» Set tasks:
**1)** In the cluster guide below, rewrite the paragraph beginning "Visual Studio Code provides excellent remote development capabilities" in fewer words, keeping its main facts.
**2)** Pick up the guide on cluster modules and VS Code setup after its last line and keep writing it.

If your group has custom modules:

# Add custom module path
module use /lustreFS/data/mygroup/modules

# Check module paths
module show MODULEPATH

Troubleshooting Modules

Common Issues

Module not found:

# Check available modules
module avail | grep -i package_name

# Check if you have access to the module path
ls -la /opt/modules/

Conflicting modules:

# Clear all modules and start fresh
module purge
module load GCC/10.3.0 CUDA/11.3.1

CUDA not found after loading:

# Verify CUDA module is loaded
module list | grep -i cuda

# Check CUDA environment
echo $CUDA_HOME
echo $CUDA_PATH
which nvcc

Python packages not found:

# Ensure Python module is loaded before using pip/conda
module load Python/3.9.5
which python
python --version

Module Information

# Show detailed module information
module show CUDA/11.3.1
module help CUDA/11.3.1

# See what a module does before loading
module display CUDA/11.3.1

Best Practices

For Interactive Development

Create a standard environment script
Use module collections for frequently used combinations
Load modules before activating conda/venv

For SLURM Jobs

Always start with module purge
Load modules explicitly in job scripts
Verify modules are loaded with module list
Document module requirements in your scripts

For Reproducibility

Pin module versions in scripts:

module load CUDA/11.3.1  # Not just 'CUDA'

Document module requirements:

# Required modules:
# - GCC/10.3.0
# - CUDA/11.3.1
# - Python/3.9.5

Use environment files for complex setups

Example Workflows

Deep Learning Setup

# Standard deep learning environment
module purge
module load GCC/10.3.0
module load CUDA/11.3.1
module load Python/3.9.5

# Activate conda environment
conda activate pytorch-env

# Verify setup
python -c "import torch; print(f'PyTorch: {torch.__version__}, CUDA: {torch.cuda.is_available()}')"

Development Environment

# Development tools
module purge
module load GCC/10.3.0
module load CUDA/11.3.1
module load Python/3.9.5
module load git/2.36.0
module load CMake/3.24.3

# Save as collection
module save development

# Later, restore quickly
module restore development

Compilation Environment

# For compiling CUDA code
module purge
module load GCC/10.3.0
module load CUDA/11.3.1

# Compile CUDA program
nvcc -o program program.cu

# For C++ with GPU support
g++ -I$CUDA_HOME/include -L$CUDA_HOME/lib64 -lcudart program.cpp -o program

Next Steps

Configure VS Code for remote development: VS Code Setup
Learn about software installation: Software Installation
Submit your first job: Job Submission

8 - VS Code Remote Development

Set up Visual Studio Code for remote development on the Prometheus cluster

Overview

Visual Studio Code provides excellent remote development capabilities for the Prometheus cluster. You can edit code, run Jupyter notebooks, and debug applications directly on the cluster while using your local VS Code interface.

Prerequisites

VS Code Desktop installed on your local machine
Remote-SSH extension for VS Code
SSH access to Prometheus cluster (see Getting Started)

» Provided data:
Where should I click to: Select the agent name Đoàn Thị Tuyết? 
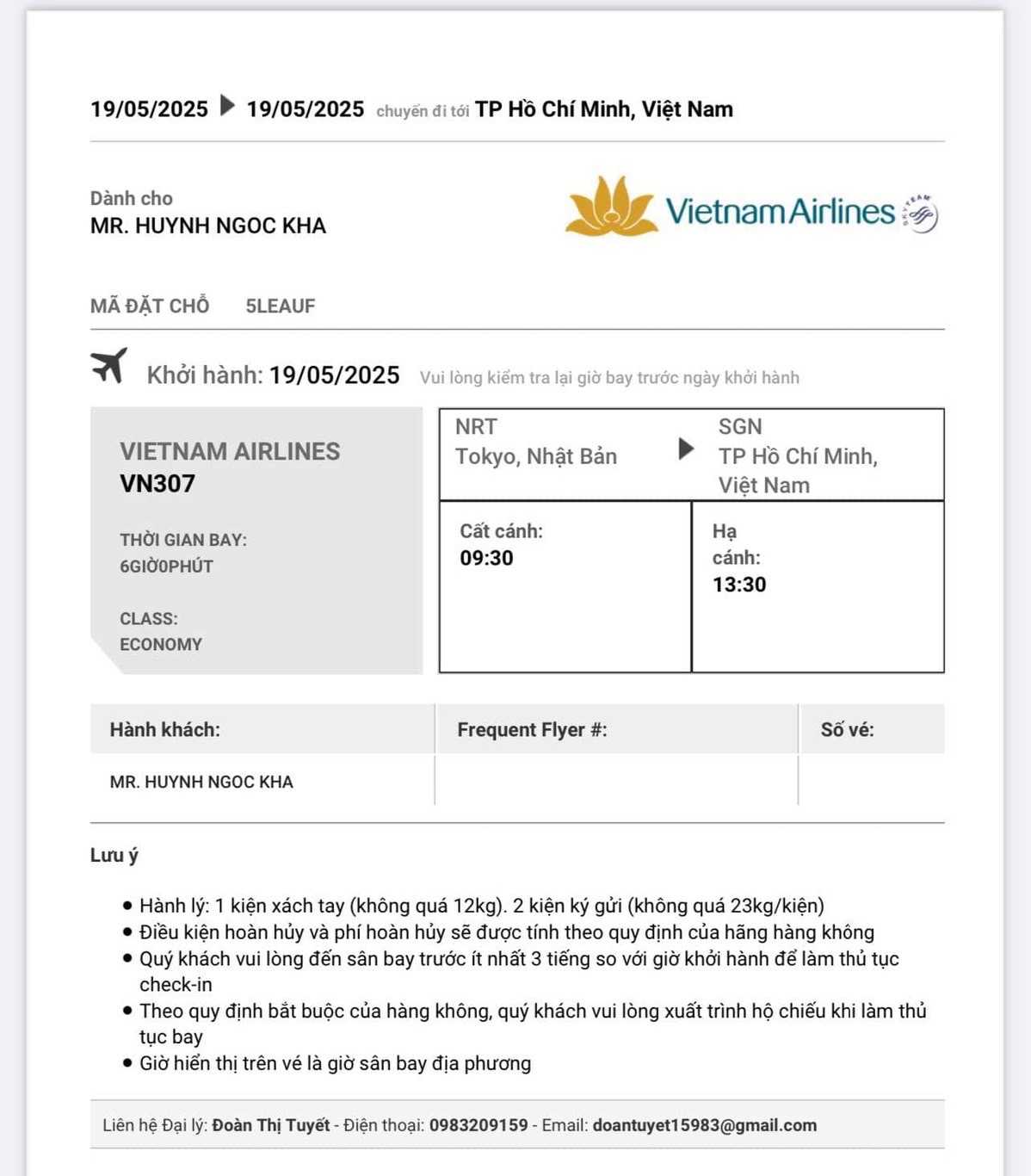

» Answers to each task:
**1)** VS Code offers strong remote development on the Prometheus cluster: from your local VS Code interface, you can edit code, run Jupyter notebooks, and debug applications right on the cluster.

**2)**
Valid cluster account with SSH keys configured

Install Required Extensions

Install these essential VS Code extensions:

Remote - SSH (ms-vscode-remote.remote-ssh)
Python (ms-python.python)
Jupyter (ms-toolsai.jupyter)
Git integration (built-in)

Optional but recommended:

Remote - SSH: Editing Configuration Files (ms-vscode-remote.remote-ssh-edit)
GitLens (eamodio.gitlens)
Thunder Client for API testing (rangav.vscode-thunder-client)

SSH Configuration

Basic SSH Setup

First, ensure your ~/.ssh/config file is properly configured:

# ~/.ssh/config
Host prometheus
  Hostname prometheus.cyens.org.cy
  User <your-username>
  IdentityFile ~/.ssh/id_rsa

Host *.cluster
  User <your-username>
  IdentityFile ~/.ssh/prometheus_user_sshd
  ProxyJump prometheus

Replace <your-username> with your actual cluster username.

User SSHD Process Setup

To connect VS Code directly to compute nodes, you need to set up a user SSHD process through SLURM.

Step 1: Generate SSH Keys for User SSHD

Connect to Prometheus and create SSH keys for the user SSHD process:

ssh prometheus
ssh-keygen -t rsa -f ~/.ssh/prometheus_user_sshd

This creates:

Private key: ~/.ssh/prometheus_user_sshd
Public key: ~/.ssh/prometheus_user_sshd.pub

Step 2: Create SSHD Job Script

Create ~/sshd.sh script for launching the user SSHD process:

#!/bin/bash
#SBATCH -o res_%j.txt      # output file
#SBATCH -e res_%j.err      # error file
#SBATCH -J sshd            # job name
#SBATCH --partition=defq   # partition
#SBATCH --qos=normal       # priority queue
#SBATCH --ntasks=1         # number of tasks
#SBATCH --cpus-per-task=2  # CPU cores
#SBATCH --gres=gpu:1       # number of GPUs
#SBATCH --mem=1000         # memory in MB
#SBATCH --time=0-04:00     # 4 hours maximum

# Find an available port
PORT=$(python -c 'import socket; s=socket.socket(); s.bind(("", 0)); print(s.getsockname()[1]); s.close()')

echo "********************************************************************"
echo "Starting sshd in Slurm as user"
echo "Environment information:"
echo "Date:" $(date)
echo "Allocated node:" $(hostname)
echo "Path:" $(pwd)
echo "Listening on:" $PORT
echo "********************************************************************"

# Start user SSHD process
/usr/sbin/sshd -D -p ${PORT} -f /dev/null -h ${HOME}/.ssh/prometheus_user_sshd

Make the script executable:

chmod +x ~/sshd.sh

Step 3: Submit SSHD Job

Submit the SSHD job to get a compute node:

sbatch sshd.sh

Check the job status and get the allocated node and port:

# Check job status
squeue -u $USER

# View the output file to get connection details
cat res_<job_id>.txt

The output will show something like:

Starting sshd in Slurm as user
Date: Thu Jun 5 10:30:00 UTC 2025
Allocated node: gpu02
Listening on: 45672

Connecting VS Code

Method 1: Direct Connection

Open VS Code on your local machine
Press F1 or Ctrl/Cmd+Shift+P to open command palette
Type: “Remote-SSH: Connect to Host”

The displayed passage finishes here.